In Asia, a shift in 2020 to modern trade in some markets, at the expense of fragmented trade, requires CPGs, who have historically focused more on route-to-market excellence, to shift toward structured trade investment and promotions. Finally, CPGs need to ensure they are effective in the growing online channels, including personalised promotions.
- Assortment. Equally important is resetting the assortment based on true incrementality and cost of complexity. CPGs seek to address the challenges of changing their product mix to offset margin pressure, retail demands for portfolio simplification, and new shopper behaviours. While not returning to the 2019 level of SKU proliferation, CPG companies need to mindfully introduce “good complexity” by selecting innovations and SKUs that are truly incremental.

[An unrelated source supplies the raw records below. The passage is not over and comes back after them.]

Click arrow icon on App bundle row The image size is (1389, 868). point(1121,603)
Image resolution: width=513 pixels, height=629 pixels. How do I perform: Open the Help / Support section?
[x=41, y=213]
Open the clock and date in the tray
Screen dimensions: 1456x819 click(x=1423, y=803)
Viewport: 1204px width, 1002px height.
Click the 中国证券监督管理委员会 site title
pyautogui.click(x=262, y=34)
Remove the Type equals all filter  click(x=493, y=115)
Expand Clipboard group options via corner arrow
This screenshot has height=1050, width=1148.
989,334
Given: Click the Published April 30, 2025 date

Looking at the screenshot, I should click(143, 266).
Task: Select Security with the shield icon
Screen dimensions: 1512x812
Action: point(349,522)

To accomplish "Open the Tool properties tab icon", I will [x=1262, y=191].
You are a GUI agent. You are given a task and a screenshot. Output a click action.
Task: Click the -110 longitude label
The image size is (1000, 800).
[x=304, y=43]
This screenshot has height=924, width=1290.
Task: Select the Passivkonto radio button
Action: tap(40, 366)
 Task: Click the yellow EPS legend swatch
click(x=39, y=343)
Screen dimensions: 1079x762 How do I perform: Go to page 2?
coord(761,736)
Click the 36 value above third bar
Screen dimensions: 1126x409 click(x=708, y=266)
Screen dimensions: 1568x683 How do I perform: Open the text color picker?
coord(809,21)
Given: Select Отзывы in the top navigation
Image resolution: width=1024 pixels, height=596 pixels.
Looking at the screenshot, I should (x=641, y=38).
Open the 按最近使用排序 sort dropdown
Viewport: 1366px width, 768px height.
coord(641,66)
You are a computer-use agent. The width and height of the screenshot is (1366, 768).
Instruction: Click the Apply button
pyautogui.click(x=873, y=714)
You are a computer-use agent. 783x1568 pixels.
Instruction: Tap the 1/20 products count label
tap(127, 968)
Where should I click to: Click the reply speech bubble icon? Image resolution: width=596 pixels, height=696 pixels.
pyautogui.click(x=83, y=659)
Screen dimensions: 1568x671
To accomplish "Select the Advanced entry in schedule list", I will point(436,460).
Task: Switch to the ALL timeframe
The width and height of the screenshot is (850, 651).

Additionally, as a result of shifting consumer habits, micropockets of consumer growth (such as shopper type, income level, location preferences) have shifted. Identifying these micropockets and acting on them through a superior understanding of markets and consumers has thus become even more important, and the key to winning them could be getting the above RGM actions right.
Implementing these measures requires solid RGM analytics. The fluid nature of transforming consumer spending habits and the supply shortages in 2020 have created noise in the historical data and are making it more challenging to identify relevant data trends.
This calls for RGM teams to adapt their data-and-analytics approach to incorporate different consumer-insight sources. These include sentiment surveys to get updates on behaviour shifts in time to react, data-set partitioning to isolate temporary effects and train analytical models accordingly, and an increased frequency of data-set updates to be able to monitor changes.